● Problems to work on
1. Answer these questions from the piece on Mare Island's October anniversaries:
(a) How many ships did Mare Island build for the Navy?
(b) Which submarine was launched on October 7, 1942?
(c) Who christened USS Sargo?
2. Carry on the piece on Mare Island's October anniversaries, picking up after its last sentence.

● Selected excerpt
Mare Island’s October Anniversaries

James Kern

Mare Island Naval Shipyard was the first U.S. Navy base on the Pacific coast, building more than 500 ships for the Navy and repairing countless thousands of others. Mare Island workers served the nation in both peace and war and set a proud record of service on behalf of the nation.

October marks the anniversary of many significant events in Mare Island’s history. In the years leading up to WWII Mare Island was building and launching submarines at a record pace. That rapid pace continued once the U.S. entered the war in 1941. Four of those wartime subs were launched in October: USS Tuna (October 2, 1940), USS Tinosa (October 7, 1942), USS Trigger (October 22, 1941), and USS Tilefish (October 25, 1943).

After the war, when Mare Island entered the nuclear age, October launchings continued. Mare Island’s first nuclear submarine (and the first nuclear sub built on the West Coast) was launched exactly fifty years ago this month. USS Sargo slid down the launching ways on October 10, 1957 after her ceremonial christening by Mrs. Frank T. Watkins. October was an auspicious month for USS Sargo. The U.S. Navy officially authorized her construction on October 11, 1955 and she was placed in commission on October 1, 1958.

● Record set
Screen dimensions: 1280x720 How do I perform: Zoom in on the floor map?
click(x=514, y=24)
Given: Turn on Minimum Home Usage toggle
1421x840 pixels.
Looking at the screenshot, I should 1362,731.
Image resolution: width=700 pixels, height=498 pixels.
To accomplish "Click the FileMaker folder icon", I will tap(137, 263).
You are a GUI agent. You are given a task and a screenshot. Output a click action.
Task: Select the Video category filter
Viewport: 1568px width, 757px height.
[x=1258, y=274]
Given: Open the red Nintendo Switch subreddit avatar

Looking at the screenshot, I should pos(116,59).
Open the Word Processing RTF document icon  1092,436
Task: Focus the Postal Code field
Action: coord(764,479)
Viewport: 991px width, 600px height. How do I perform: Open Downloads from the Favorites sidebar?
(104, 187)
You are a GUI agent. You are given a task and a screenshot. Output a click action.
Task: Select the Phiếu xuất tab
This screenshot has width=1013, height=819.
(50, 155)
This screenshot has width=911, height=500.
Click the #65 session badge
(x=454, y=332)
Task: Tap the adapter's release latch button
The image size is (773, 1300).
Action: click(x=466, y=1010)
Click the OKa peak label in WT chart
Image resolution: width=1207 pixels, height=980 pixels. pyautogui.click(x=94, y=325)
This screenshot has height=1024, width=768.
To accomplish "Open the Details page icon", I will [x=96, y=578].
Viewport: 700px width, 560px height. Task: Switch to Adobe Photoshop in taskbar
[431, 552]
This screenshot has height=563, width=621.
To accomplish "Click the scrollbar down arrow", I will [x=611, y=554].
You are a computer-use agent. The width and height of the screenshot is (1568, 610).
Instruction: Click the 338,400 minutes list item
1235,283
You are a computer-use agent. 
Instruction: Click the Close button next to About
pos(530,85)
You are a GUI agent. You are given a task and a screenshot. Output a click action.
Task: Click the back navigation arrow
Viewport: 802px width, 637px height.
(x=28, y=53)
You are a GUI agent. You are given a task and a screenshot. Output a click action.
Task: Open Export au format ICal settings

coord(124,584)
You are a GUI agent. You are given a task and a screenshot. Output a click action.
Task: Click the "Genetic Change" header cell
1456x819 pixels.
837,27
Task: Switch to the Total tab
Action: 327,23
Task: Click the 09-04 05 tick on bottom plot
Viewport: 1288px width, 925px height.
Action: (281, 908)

● Set of answers
1.
(a) More than 500.
(b) USS Tinosa.
(c) Mrs. Frank T. Watkins.

2.
Mare Island eventually built seventeen nuclear submarines for the U.S. Navy. The first ballistic-missile firing nuclear submarine built at Mare Island (USS Theodore Roosevelt) was launched on October 3, 1959. Perhaps the proudest day in Mare Island’s long history came six years later with the launching of the submarine USS Mariano G. Vallejo. That important event took place on October 23, 1965. Patricia Vallejo McGettigan, General Vallejo’s great-great granddaughter, was the ship’s sponsor.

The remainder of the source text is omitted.